What you need to know:
- Budget analysts recommend that access to timely and comprehensive information is crucial if the public is to meaningfully participate in decision making matters.
- The Public Finance Management (PFM) Act, 2012, mandates county governments to publish implementation reports within 30 days.
- The accountants’ body said there is a need for capacity-build auditing at county levels as fulcrums of accountability and prudent public expenditure management.
Governors have been urged to hasten reforms aimed at strengthening county public finance management systems by taking a leaf from pioneer county governments.
By doing so, finance experts have said, the county bosses will ensure prudent use of public funds and service delivery to residents.
Counties will also have to ensure that their devolved units publish information on their financial plans during the budget making process, which has not been the case.
Budget analysts recommend that access to timely and comprehensive information is crucial if the public is to meaningfully participate in decision making matters.
This information helps the public shape county budget priorities, discuss trade-offs with their representatives in the regional assemblies, and track whether the money is delivering on what was agreed upon during consultations.
The Public Finance Management (PFM) Act, 2012, mandates county governments to publish implementation reports within 30 days.
“All counties need to establish and strengthen the county budget and economic forums as stipulated by Section 137 of the PFM Act, 2012.
This is an important forum in facilitating consultations between citizens and county governments on matters planning, budgeting and overall economic advancement,” said the Institute of Certified Public Accountants of Kenya (ICPAK).
The accountants’ body said there is a need for capacity-build auditing at county levels as fulcrums of accountability and prudent public expenditure management.
“We note that a number of counties had already initiated efforts and even established these committees prior to the General Election.
However, we still have a lot to accomplish to ensure that audit committees are effective in the entire public sector,” said ICPAK chairman Julius Mwatu.
Equally, the County Government Act 2012 provides for county planning, including but not limited to principles and objectives of county planning.
Section 104 of the Act stipulates that a county government shall prepare a plan for the county and no public funds shall be appropriated outside the framework developed by the county executive committee and approved by the area assembly.
Section 108 provides for a five-year County Integrated Development Plan (CIDP).
“We note that some of the initial CIDPs (2013 – 2017) were not as consultative as envisaged by the constitutional provisions and relevant statutes,” ICPAK said.
“We urge new leaders to correct some of these anomalies and develop CIDPs that are truly reflective of the needs of citizens. It’s only through this mechanism that we’ll be able to reap the benefits of devolution,” ICPAK noted.
A survey carried out by the International Budget Partnership (IBP) Kenya early this year revealed that most county governments do not publish their budget implementation reports on their websites.

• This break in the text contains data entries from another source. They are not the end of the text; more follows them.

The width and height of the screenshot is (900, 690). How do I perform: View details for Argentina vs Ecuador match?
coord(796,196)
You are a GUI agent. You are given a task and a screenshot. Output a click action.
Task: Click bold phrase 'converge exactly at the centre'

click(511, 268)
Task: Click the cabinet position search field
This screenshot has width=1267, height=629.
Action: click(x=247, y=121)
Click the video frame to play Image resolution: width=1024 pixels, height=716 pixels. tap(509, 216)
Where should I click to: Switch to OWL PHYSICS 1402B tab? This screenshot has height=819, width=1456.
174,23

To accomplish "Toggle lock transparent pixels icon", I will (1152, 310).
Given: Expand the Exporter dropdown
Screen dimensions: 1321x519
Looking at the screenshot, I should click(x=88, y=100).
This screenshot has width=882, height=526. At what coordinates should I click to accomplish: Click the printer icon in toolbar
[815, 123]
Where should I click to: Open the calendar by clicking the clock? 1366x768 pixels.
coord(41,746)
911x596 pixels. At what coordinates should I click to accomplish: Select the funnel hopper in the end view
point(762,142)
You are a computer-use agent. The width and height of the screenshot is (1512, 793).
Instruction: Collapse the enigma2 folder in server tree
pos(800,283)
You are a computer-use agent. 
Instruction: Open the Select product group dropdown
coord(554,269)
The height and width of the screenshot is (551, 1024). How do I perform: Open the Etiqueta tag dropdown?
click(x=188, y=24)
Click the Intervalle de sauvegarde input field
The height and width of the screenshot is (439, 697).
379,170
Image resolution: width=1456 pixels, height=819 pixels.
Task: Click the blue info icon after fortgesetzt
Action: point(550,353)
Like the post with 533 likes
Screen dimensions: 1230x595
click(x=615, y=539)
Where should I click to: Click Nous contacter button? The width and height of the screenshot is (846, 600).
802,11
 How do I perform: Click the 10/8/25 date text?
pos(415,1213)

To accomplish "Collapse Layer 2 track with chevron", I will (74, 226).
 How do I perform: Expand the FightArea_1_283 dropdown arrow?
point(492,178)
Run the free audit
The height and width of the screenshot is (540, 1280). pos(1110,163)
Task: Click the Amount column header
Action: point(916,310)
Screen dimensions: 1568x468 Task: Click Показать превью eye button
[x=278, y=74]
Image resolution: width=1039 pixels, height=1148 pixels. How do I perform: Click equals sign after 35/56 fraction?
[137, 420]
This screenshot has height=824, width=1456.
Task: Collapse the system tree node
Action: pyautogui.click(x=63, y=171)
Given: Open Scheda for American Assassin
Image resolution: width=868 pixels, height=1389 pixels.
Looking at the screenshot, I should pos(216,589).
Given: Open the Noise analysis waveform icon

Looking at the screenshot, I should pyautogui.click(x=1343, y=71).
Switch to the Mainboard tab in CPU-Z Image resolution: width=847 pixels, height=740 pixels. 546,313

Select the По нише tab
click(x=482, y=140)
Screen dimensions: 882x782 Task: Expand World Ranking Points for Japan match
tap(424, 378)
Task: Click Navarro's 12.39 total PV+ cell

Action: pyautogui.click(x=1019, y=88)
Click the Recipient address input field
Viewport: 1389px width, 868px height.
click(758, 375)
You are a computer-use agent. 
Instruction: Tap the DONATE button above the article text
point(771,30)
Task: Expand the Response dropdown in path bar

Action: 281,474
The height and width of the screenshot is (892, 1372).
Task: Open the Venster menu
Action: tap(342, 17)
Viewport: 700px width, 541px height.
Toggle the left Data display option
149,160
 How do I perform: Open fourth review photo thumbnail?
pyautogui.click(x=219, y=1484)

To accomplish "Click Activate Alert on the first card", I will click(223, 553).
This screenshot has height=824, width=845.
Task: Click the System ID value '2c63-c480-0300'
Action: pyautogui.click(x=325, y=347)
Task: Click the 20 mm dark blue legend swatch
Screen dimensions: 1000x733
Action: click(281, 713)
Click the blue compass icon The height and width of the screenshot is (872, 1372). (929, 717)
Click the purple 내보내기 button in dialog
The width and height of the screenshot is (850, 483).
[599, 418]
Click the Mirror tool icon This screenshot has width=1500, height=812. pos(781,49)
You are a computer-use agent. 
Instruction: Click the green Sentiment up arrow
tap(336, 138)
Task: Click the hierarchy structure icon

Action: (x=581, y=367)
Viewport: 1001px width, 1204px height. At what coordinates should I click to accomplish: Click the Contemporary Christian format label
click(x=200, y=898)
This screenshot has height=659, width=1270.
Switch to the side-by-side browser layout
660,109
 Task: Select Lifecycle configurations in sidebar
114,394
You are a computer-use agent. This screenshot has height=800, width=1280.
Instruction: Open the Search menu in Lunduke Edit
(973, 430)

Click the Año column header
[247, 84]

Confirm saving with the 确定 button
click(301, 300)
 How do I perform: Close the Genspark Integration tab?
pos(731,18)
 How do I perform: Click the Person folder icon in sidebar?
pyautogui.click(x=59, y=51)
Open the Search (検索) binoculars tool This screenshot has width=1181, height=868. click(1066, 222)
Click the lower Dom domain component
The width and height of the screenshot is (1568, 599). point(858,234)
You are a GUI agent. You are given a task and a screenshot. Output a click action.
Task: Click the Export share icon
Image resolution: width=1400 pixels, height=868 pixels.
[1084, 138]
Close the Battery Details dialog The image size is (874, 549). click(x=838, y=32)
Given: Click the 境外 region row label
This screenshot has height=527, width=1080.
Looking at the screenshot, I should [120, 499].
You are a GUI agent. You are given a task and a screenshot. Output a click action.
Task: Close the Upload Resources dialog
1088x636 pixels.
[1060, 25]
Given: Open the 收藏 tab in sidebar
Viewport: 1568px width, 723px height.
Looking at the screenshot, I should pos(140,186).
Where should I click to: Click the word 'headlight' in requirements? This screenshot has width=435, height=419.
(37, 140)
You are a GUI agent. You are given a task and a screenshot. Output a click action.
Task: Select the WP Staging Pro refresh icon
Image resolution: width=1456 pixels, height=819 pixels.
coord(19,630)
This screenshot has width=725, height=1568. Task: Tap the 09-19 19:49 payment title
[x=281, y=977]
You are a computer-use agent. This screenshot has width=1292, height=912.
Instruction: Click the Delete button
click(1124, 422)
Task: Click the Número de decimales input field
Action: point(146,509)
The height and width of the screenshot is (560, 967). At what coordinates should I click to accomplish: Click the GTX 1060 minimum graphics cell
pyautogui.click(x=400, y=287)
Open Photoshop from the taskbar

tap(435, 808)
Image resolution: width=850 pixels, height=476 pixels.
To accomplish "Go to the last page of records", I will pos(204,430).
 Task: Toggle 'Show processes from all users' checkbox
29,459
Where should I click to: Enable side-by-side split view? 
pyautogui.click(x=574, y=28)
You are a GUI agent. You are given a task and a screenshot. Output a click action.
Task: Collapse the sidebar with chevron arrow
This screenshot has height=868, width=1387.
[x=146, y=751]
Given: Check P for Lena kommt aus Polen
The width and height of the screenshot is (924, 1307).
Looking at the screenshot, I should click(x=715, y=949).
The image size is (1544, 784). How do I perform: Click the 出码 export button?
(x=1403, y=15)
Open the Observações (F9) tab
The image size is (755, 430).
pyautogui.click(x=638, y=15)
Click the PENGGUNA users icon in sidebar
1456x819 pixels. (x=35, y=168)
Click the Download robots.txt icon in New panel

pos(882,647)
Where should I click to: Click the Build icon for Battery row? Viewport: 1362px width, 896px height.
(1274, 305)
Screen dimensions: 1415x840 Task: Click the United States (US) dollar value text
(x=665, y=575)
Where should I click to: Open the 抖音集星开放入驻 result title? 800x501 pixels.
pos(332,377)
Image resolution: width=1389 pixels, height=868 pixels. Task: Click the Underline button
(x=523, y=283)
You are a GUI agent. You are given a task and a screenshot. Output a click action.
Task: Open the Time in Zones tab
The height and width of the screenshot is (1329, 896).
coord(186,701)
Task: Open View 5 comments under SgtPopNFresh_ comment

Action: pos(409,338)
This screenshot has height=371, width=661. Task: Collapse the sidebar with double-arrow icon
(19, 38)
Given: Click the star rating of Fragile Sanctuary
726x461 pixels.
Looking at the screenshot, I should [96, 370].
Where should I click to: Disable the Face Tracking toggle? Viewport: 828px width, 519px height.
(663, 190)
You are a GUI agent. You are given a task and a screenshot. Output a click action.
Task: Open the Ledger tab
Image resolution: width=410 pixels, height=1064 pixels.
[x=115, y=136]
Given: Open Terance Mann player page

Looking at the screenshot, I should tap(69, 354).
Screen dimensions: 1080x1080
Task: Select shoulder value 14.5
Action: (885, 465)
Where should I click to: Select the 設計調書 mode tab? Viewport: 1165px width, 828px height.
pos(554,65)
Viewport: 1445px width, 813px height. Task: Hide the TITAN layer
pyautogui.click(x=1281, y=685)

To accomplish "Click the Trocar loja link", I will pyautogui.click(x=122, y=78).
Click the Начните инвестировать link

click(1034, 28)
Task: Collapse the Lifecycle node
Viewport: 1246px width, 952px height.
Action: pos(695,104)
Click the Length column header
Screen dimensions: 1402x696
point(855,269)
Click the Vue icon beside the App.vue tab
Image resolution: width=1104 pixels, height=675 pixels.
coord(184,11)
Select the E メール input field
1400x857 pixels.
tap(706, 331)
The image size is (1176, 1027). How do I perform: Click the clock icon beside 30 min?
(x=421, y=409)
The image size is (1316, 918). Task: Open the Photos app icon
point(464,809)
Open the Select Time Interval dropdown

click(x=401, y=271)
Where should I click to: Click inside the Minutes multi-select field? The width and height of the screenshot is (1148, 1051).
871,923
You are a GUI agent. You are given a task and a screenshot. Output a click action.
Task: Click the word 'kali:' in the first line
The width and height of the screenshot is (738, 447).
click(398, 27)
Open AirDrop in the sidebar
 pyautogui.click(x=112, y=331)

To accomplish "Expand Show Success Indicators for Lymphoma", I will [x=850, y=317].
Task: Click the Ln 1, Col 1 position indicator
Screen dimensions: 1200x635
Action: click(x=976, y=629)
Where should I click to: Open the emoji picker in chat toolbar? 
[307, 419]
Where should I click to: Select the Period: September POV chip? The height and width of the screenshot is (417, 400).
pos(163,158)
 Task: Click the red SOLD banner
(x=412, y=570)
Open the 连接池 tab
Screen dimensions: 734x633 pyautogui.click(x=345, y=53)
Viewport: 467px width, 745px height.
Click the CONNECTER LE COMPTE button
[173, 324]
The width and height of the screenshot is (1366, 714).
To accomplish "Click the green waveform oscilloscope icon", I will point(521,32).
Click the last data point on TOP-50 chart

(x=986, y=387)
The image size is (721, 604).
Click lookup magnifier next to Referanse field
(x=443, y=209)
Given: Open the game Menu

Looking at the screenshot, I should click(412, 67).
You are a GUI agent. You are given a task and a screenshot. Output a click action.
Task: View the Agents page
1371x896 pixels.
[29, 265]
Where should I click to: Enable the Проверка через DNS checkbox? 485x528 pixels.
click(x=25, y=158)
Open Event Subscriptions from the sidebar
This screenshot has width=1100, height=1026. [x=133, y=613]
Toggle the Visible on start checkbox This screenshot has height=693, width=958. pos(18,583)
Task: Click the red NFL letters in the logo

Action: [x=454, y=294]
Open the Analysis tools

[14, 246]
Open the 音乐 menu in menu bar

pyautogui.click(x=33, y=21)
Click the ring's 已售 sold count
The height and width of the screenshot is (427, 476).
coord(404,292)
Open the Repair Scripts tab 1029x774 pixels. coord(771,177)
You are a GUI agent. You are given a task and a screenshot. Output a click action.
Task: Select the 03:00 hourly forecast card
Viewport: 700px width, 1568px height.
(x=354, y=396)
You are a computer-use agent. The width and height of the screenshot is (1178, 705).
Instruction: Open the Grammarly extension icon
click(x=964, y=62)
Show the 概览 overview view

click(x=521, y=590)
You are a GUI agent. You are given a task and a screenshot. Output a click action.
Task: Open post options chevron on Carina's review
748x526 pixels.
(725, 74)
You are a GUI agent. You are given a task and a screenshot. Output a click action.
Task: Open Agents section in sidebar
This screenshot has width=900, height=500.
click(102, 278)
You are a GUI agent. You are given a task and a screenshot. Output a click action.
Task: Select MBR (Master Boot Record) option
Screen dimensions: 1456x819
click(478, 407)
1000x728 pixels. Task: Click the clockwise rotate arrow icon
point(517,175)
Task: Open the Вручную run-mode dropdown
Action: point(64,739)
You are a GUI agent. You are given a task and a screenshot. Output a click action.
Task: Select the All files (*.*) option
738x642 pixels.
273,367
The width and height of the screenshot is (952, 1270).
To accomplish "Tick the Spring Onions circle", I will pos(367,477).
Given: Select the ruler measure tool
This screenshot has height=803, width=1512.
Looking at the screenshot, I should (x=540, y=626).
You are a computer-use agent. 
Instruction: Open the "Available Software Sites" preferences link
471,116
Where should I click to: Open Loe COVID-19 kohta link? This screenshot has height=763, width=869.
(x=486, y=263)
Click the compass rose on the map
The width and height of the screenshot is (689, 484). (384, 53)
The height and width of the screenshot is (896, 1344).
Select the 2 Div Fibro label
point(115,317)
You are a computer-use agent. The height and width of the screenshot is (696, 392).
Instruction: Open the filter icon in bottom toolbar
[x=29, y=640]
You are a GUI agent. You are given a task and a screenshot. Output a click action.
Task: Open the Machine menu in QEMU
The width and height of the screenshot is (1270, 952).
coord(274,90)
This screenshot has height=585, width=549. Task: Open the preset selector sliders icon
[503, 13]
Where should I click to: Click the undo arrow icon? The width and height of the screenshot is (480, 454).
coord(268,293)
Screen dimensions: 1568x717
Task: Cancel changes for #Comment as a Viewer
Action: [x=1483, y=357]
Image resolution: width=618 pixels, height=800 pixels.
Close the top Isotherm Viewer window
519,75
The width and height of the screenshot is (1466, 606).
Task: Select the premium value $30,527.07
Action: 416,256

The study done in February showed that, out of the 47 counties, only Kirinyaga and Baringo have released any budget implementation reports for the financial year 2016/2017.
The two counties had published first quarter implementation reports on their websites.
“Baringo County is unique in that it has been uploading its quarterly implementation reports, beginning with the first quarter in 2015/2016,” IBP Kenya said in its latest report released last month.
The report titled, “2016/2017 Budget Implementation in Kenya: Improving Performance, Continuing Transparency Challenges”, also indicated that the other county to have been uploading its quarterly implementation reports was Kirinyaga, but this had not been as consistent.
“While it published its first and second quarter 2016/2017 reports, it had not published any implementation reports prior to this,” IBP Kenya said.
The IBP Kenya budget analysts also noted that the available county reports vary in terms of the information provided.
The analysts point out that from the reports by the two counties, non-financial information on performance against targets is still very general.
Moreover, the data in these reports is not consistent with that of the Office of Controller of Budget reports, the analysts add.